■ 設問 1 ■
以下の記録から「button」という語を含む行をすべて集め、書き写しなさい。
■ 設問 2 ■
下に示す車両用フロントコンソールモジュールの組付構造に関する文章を、最後の文の後から書き継ぎなさい。

■ 引用文 ■
説明

車両用フロントコンソールモジュールの組付構造

【課題】組み付け工数の低減及び組み付け作業性の向上を図ることができる車両用フロントコンソールモジュールの組付構造を提供すること。
【解決手段】車両用フロントコンソールモジュール5の組付構造において、フロントコンソールモジュール5を組み付ける際には、センタークラスターロアブラケット53の被組付ガイド部54をフロア側ブラケット6の組付ガイド部61に当接させた状態で、フロントコンソールモジュール5を後方から前方へ移動させることにより、センタークラスターアッパーブラケットがインストルメントパネル2の本体部20との固定位置に向けて導かれるよう構成されている。固定位置においては、フロントコンソールモジュール5のセンタークラスターアッパーブラケットがインストルメントパネル2の本体部20に固定され、センタークラスターロアブラケット53がフロア側ブラケット6に固定される。

【発明の詳細な説明】
【技術分野】
【0001】
本発明は、車両のインストルメントパネルの中央部から車室側に突出して設けられたセンタークラスターの下方に位置するフロントコンソールと、上記センタークラスターの下側部分を構成する複数の部材とを予め組み付けてなるフロントコンソールモジュールを車両に組み付けるフロントコンソールモジュールの組付構造に関する。
【背景技術】
【0002】
従来、車両のインストルメントパネルの中央部において、コンソール、クラスター等を構成する複数の部材を組み付ける構造がある(特許文献1、2参照)。このようなコンソール、クラスター等を構成する複数の部材は、作業員が車両に乗り込んで、それぞれを所定の位置に順に組み付けていた。

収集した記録
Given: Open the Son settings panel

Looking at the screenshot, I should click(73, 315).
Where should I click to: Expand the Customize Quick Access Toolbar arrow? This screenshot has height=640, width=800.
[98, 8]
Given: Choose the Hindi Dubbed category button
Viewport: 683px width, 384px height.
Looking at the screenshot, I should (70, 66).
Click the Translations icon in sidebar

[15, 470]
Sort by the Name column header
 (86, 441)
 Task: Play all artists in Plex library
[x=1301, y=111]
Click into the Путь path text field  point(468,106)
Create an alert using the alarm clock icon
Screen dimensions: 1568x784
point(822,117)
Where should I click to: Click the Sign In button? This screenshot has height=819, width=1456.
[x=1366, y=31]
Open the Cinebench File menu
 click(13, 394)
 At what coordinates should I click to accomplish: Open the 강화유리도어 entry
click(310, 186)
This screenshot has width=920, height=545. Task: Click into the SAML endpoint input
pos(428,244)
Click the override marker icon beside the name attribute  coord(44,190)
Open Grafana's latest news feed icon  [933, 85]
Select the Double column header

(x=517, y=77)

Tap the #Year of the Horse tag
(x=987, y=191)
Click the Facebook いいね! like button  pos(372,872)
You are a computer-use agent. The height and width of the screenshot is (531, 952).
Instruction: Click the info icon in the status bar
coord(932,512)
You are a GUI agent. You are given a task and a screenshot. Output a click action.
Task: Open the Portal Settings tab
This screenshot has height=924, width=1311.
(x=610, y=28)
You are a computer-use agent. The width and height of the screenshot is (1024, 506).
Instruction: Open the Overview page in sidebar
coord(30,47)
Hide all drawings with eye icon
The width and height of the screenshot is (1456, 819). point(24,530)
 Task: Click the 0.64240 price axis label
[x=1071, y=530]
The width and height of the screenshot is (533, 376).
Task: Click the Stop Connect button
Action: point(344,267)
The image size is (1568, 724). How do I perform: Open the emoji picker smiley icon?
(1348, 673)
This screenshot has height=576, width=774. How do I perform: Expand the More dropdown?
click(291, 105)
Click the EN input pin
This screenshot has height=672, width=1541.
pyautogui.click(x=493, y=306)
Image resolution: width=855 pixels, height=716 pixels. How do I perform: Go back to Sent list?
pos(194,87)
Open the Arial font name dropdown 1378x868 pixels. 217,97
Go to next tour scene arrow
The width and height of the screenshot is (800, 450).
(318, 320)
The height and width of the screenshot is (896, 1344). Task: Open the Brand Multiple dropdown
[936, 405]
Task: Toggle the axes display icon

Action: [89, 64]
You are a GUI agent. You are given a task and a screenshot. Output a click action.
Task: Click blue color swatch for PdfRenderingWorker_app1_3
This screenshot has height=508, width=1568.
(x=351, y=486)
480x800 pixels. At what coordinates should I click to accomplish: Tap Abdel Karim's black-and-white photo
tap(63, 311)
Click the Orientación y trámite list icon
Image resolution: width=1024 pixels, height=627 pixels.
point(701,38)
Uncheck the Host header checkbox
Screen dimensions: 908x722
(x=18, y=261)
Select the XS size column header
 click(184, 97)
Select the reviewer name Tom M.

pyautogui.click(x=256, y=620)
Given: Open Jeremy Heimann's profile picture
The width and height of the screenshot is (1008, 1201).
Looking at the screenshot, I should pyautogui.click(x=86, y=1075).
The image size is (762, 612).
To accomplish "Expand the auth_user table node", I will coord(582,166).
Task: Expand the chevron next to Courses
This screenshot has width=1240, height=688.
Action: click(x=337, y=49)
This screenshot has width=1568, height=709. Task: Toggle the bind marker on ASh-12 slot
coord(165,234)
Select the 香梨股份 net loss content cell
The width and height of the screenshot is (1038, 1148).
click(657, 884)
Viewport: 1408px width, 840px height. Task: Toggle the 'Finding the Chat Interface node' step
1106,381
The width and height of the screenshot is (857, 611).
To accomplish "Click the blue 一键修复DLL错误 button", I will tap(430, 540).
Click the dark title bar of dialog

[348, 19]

■ 解答 1 ■
Given: Choose the Hindi Dubbed category button
Where should I click to: Click the Sign In button? This screenshot has height=819, width=1456.
Click the Facebook いいね! like button  pos(372,872)
Task: Click the Stop Connect button
To accomplish "Click the blue 一键修复DLL错误 button", I will tap(430, 540).

■ 解答 2 ■
【0003】
【特許文献1】特開2005−153855号公報
【特許文献2】特開2006−168634号公報
【発明の開示】
【発明が解決しようとする課題】
【0004】
しかしながら、上記の構造では、複数の部材をそれぞれ組み付けるため、組み付け工数が多くなっていた。また、各部材を組み付けるたびに作業員が車両に乗り込んで作業を行い、さらに、組み付け時には各部材についてそれぞれ位置決め等を行わなければならなかった。そのため、組み付け作業性の低下を招いていた。
【0005】
本発明は、かかる従来の問題点に鑑みてなされたもので、組み付け工数の低減及び組み付け作業性の向上を図ることができる車両用フロントコンソールモジュールの組付構造を提供しようとするものである。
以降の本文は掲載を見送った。